There was a great article in Huffington Post regarding the dangers of sitting and how we can incorporate more movement in general. You can read it HERE.
The DANGERS of Sitting TOO MUCH:
- Neck, Shoulder, and Spine Stiffness and Pain.
- Decreased Lung Capacity.
- Muscle Deteriation
- Fluid Retention in the legs and feet
- Risk for Blod Clots increase
- Decrease in certain enzymes that help us BURN FAT <======= I don’t know about you, but that’s enough to make me get my butt in gear and start moving more!
What can we do about it?
A typical 1 hour gym workout only gives you about 2-3000 steps (unless you’re out running)/day. We’re suppose to get closer to 10,000 steps/day to reap the health & sustainable weight loss benefits of exercise. So, it would appear that we have to start increasing our movement outside of our structured exercise sessions. We can’t workout for hours a day, but we can increase the amount of movement we do. Here are some tips, & my favorite one and the most easy to incorporate is #1 on the list below!
Leisure Walking. Get out and take a walk at your lunch break or when you get home from work. This also reduces stress. I’ve been working on incorporating at least 1+ hours daily of leisure walking. I don’t do that all at once, sometimes its broken up into a couple of sets of 30 min or so.
>>>> WALK IT OUT: A FREE 7 Day Walking Challenge. Get Details Here <<<<
Play games with your kids. They don’t need to play video games, be at the computer, or watch that much TV, either. Go get active together.
Park further away at malls, grocery, and department stores. Don’t worry about carrying heavy bags back to the car, either, that’s called a Farmer’s Carry and will make you stronger in the long run, too!
Yard Work. Make a flower or vegetable garden, pull weeds, or mow the grass.
Leisure Bike Rides. Instead of driving a short distance, think about riding a bicycle. This is also an awesome activity to do together as a family.
Housework. Laundry, vacuuming, dusting, cleaning, changing bed sheets, etc. I know this isn’t glamorous, but it counts as extra movement.
Set timers at work or home every 30 min & get up. Just get up and stretch, do an interpretive dance, do 20 Jumping Jacks or Squats, or just move around a little bit. At work sometimes, every hour or 2, I will get up and go do 100 Jump Ropes.

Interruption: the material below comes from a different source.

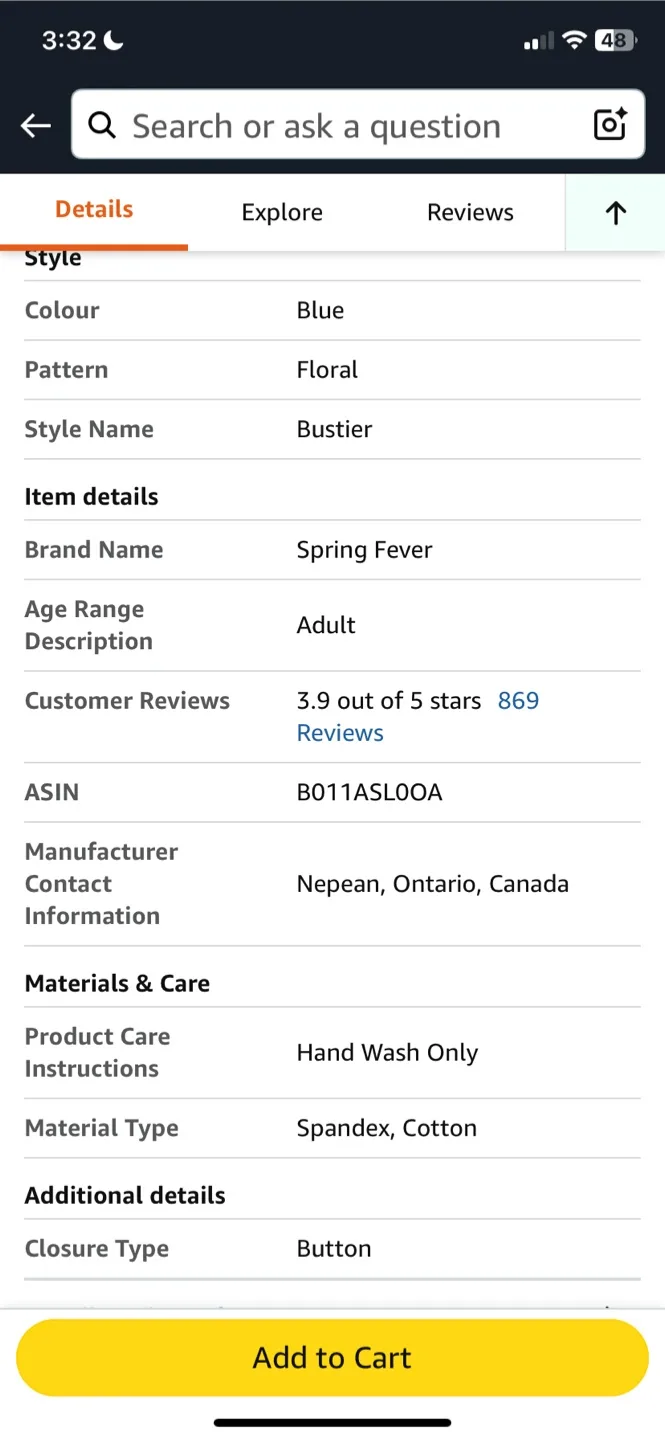Select the magnifying glass search icon
The height and width of the screenshot is (1440, 665).
click(101, 125)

Yoga, Pilates, or Tai Chi Classes. I know that some Pilates and Yoga classes can be pretty strenuous and considered an exercise session. I’m referring to the more restorative and gentle versions of these classes.
Did somebody say Dance Party? You always have a couple of minutes to get up and dance to one of your favorite Jams for a couple of minutes!

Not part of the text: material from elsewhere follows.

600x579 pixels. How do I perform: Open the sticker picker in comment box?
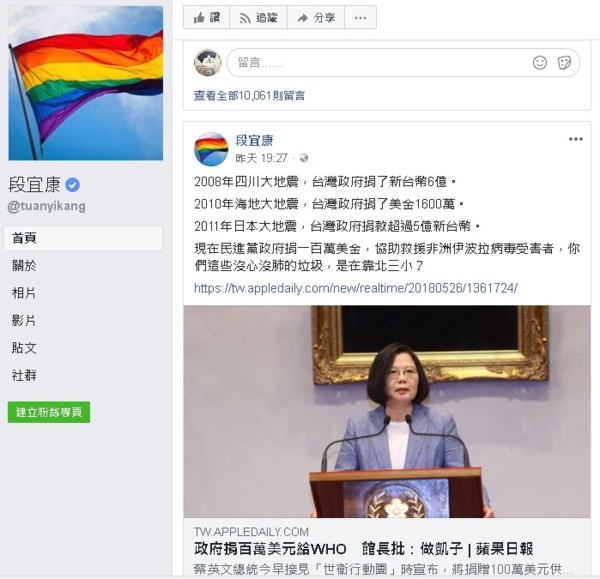tap(564, 62)
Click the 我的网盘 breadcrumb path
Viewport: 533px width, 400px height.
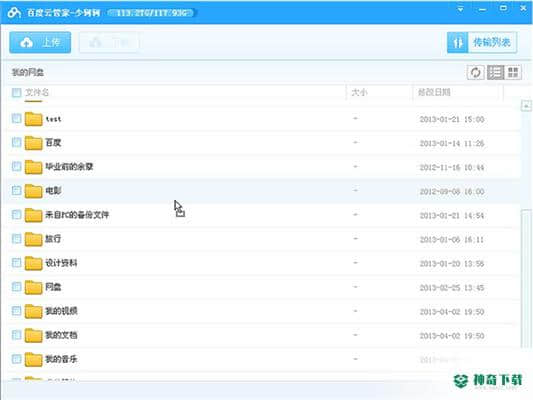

Our ancestors probably walked close to 5-15 miles per day. <=== Are you doing that? I’m sure not, but I’m going to work on getting more movement in everyday besides just my workout to improve my overall health, reduce stress, increase my fat burning capacity, and to keep my spine healthy.
Be Mindful of your Movement! Where could you move a little more outside of your structured exercise session? Could you start taking a 30 min leisure walk every day? Ride your bike? What ideas do you have?
** To improve my own compliance with this, I’ve created WALK IT OUT: A FREE 7 Day Walking Challenge. If you’re in, CLICK HERE to sign up, so I can check in with you, and keep you ACCOUNTABLE! We can DO THIS TOGETHER!**
Thanks for stopping by,
Tommie
You’re the best, Tommie!
I have a standing desk at work now, and it helps to minimize the time spent sitting. All of your suggestions are great, and I’m going to give them a try.
Awesome, a standing desk. I hear that people really like those and that they help with back pain. Thanks for reading and I’m glad you found the info helpful.
You are so right. My Doctor told me the same thing. Great article and suggestions.
Great ideas. We walk our dog at least once a day but I’m thinking a short walk after dinner will motivate us to get the dishes done and get moving outside and not just veg on the couch all evening. We might even sleep better! Less wine and more water consumed as well!
YAS! I like the way you’re thinking.